Ces [pré]noms qui pèsent trop lourd
La semaine dernière, je regardais pour la deuxième fois cet excellent film intitulé Le Prénom dans lequel des amis se disputent parce que l’un d’eux prétend vouloir, appeler son fils « Adolf », comme Hitler. Les autres ne conçoivent pas qu’on puisse donner à un enfant le prénom d’un tel personnage, à cause des crimes qu’il a commis. Le problème soulevé dans le film, s’il peut apparaître banal à certains, est pourtant d’une importance capitale. Et ça, nos parents, même les jeunes parents, ne semblent pas encore l’avoir compris ici en Afrique.
Observez autour de vous, vous vous en rendrez compte : les prénoms que porte la grande majorité d’entre nous n’ont aucun lien avec le continent. La plupart du temps, on se base sur les personnages de séries télévisées, quelquefois sur les personnages de romans, mais beaucoup plus sur les livres saints, pour attribuer des prénoms à notre progéniture.
L’autre constat que vous pouvez faire, c’est que les prénoms sont plus utilisés que les noms. D’ailleurs, certaines personnes mettent tout en œuvre pour que personne ne sache jamais leurs noms « africains ».
Il y a plusieurs années, j’étais encore très jeune, il suffisait d’appeler un aîné par son « nom du village » pour recevoir de lui une correction à la hauteur de l’offense. Et quand c’était un grand frère qui insultait sont petit frère en l’appelant par son nom, la plainte était vite portée au niveau des parents qui interdisaient immédiatement que l’injure fût répétée.
De plus en plus, on voit des Africains changer l’ordre de leurs noms. C’est désormais le prénom qui vient en premier – contrairement à ce qui est inscrit dans les actes de naissance. Juste pour imiter le modèle européen. Dans les émissions à la télévision, sur les mémoires et les thèses, dans les journaux, ce ne sera jamais écrit Biya Paul, Fame Ndongo Jacques, mais toujours Paul Biya ou Jacques Fame Ndongo…

On ne s’en rend parfois pas compte, mais l’aliénation culturelle passe également par les noms qu’on donne à nos enfants. A cause de la tendance que nous avons à leur donner toujours des prénoms étrangers, lesquels prénoms sont plus utilisés que les noms, les enfants finissent par détester leurs noms qu’ils cachent soigneusement. En le faisant, c’est leur identité, leur culture qu’ils rejettent au profit de celle des autres. Dans certains cas, la tentative de dissimulation de cette identité désormais considérée comme une insulte ou un boulet, passe par le rejet de la langue maternelle et l’adoption de la langue officielle pour tous les échanges.

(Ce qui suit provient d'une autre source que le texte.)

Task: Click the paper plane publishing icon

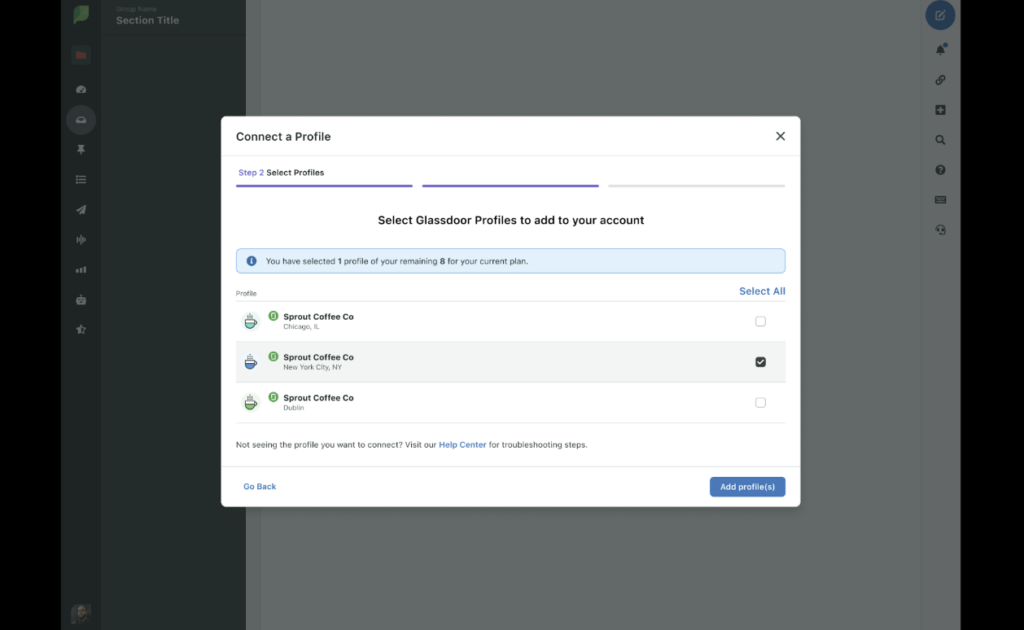Action: tap(81, 210)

Pourquoi faut-il toujours emprunter aux autres cultures ce que nous avons en abondance chez nous ? Nous avons suffisamment de noms, de beaux noms, des noms pleins de signification chez nous. Nous avons plein de héros, de grands hommes, de reines illustres, de guerriers invincibles. Nous avons tout cela en Afrique.

Pourquoi donc délaisser ces noms-là, pour affubler nos enfants de noms bibliques, eux qui ne seront peut-être jamais chrétiens ? Pourquoi choisir pour nos enfants des noms étrangers alors qu’ils – nos enfants – sont Africains ? Qui portera nos noms si nous ne le faisons pas déjà nous-mêmes ?
Si nous, Africains, tenons à développer notre identité culturelle et encourager les enfants d’Afrique à être fiers de ce qu’ils sont – de ce qu’ils devraient être -, il est impératif que les noms et prénoms que ces derniers portent, eux aussi, soient des manifestations de cette identité, comme c’est le cas dans la plupart des cultures.